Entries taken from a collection
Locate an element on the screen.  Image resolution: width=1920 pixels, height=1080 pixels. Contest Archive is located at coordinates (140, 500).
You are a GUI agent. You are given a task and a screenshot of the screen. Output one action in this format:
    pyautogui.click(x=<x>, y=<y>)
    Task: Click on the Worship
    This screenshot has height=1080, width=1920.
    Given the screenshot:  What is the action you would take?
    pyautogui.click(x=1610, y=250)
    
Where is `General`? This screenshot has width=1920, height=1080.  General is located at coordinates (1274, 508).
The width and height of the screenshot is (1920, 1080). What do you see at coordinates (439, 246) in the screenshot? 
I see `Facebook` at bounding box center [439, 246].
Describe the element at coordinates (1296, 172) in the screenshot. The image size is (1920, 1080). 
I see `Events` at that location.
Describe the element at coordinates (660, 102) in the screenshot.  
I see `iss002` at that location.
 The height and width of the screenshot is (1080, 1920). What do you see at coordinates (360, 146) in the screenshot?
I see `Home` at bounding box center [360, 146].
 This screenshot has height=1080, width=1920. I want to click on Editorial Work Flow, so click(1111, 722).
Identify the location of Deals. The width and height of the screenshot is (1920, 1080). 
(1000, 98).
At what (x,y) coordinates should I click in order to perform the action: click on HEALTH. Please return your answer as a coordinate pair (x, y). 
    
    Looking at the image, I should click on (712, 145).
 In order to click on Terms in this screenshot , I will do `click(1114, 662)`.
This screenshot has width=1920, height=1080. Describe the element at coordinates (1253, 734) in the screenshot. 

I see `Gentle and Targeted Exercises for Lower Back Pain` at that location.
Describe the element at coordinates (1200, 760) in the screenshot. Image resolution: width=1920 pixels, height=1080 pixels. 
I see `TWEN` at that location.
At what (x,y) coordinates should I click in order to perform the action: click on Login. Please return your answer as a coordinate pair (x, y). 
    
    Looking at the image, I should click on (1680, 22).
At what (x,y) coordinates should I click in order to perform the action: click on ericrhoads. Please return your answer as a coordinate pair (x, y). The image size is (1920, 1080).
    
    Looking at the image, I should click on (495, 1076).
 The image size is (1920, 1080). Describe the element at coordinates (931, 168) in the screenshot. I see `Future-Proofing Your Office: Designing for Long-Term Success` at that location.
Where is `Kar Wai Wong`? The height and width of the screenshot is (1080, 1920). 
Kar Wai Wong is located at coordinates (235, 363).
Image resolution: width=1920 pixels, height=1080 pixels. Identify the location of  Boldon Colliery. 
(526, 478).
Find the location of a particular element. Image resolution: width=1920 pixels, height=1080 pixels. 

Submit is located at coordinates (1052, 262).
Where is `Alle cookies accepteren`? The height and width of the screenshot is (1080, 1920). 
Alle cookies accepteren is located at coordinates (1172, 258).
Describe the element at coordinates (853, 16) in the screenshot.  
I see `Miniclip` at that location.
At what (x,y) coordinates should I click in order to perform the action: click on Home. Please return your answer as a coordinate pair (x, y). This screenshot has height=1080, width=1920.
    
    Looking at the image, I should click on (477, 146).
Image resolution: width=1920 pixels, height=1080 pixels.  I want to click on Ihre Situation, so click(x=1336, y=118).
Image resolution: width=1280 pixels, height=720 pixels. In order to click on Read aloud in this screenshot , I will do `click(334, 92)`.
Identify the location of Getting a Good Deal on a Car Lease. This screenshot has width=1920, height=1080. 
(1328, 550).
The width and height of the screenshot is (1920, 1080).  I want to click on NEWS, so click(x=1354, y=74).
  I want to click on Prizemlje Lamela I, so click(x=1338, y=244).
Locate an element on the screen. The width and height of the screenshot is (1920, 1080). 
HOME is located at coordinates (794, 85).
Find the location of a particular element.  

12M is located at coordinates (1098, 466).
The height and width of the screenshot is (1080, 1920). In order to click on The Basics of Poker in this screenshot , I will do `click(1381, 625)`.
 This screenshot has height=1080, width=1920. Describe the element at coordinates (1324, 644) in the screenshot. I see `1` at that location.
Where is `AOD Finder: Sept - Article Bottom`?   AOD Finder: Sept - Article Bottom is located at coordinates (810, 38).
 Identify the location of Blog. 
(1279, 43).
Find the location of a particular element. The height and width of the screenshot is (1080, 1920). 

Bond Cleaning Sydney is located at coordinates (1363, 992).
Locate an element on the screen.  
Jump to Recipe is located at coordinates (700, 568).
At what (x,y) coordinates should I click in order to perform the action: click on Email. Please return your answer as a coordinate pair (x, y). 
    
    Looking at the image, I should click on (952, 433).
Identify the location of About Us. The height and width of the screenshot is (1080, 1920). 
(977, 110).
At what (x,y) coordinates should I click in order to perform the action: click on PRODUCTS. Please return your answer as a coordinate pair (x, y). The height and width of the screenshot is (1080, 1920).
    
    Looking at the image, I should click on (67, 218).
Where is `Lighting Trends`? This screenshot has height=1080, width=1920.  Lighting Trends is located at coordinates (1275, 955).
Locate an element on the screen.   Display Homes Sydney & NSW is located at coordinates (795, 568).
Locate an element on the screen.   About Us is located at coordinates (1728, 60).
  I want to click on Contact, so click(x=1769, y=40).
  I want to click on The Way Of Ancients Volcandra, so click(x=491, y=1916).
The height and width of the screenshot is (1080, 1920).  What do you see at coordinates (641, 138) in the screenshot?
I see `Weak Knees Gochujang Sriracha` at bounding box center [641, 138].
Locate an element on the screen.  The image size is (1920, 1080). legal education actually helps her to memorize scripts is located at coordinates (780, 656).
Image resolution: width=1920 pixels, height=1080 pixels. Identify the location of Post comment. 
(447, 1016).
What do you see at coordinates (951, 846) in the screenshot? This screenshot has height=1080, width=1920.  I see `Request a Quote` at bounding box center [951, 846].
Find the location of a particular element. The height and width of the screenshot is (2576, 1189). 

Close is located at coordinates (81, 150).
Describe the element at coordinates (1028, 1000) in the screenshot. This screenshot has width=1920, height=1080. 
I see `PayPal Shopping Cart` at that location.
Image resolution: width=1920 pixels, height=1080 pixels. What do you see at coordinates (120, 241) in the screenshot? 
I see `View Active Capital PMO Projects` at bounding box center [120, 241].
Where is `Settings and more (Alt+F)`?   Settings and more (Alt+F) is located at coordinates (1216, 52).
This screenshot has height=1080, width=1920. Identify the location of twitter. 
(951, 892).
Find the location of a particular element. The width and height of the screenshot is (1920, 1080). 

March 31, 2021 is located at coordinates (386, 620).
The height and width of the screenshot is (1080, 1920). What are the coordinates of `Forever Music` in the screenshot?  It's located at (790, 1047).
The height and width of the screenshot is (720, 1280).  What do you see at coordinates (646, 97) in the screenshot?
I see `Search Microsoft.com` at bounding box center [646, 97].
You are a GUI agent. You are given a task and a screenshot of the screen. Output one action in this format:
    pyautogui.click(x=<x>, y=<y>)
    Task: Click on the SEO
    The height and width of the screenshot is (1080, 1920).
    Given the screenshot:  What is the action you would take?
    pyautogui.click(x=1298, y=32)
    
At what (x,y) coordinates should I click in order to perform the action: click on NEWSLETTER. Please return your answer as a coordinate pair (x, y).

## Problem requirements
Echo the lines above verbatim, starting with the line containing "coordinates (1275, 955)." and ending with the line containing "coordinates (780, 656).", both included.

## Solution to the problem
Where is `Lighting Trends`? This screenshot has height=1080, width=1920.  Lighting Trends is located at coordinates (1275, 955).
Locate an element on the screen.   Display Homes Sydney & NSW is located at coordinates (795, 568).
Locate an element on the screen.   About Us is located at coordinates (1728, 60).
  I want to click on Contact, so click(x=1769, y=40).
  I want to click on The Way Of Ancients Volcandra, so click(x=491, y=1916).
The height and width of the screenshot is (1080, 1920).  What do you see at coordinates (641, 138) in the screenshot?
I see `Weak Knees Gochujang Sriracha` at bounding box center [641, 138].
Locate an element on the screen.  The image size is (1920, 1080). legal education actually helps her to memorize scripts is located at coordinates (780, 656).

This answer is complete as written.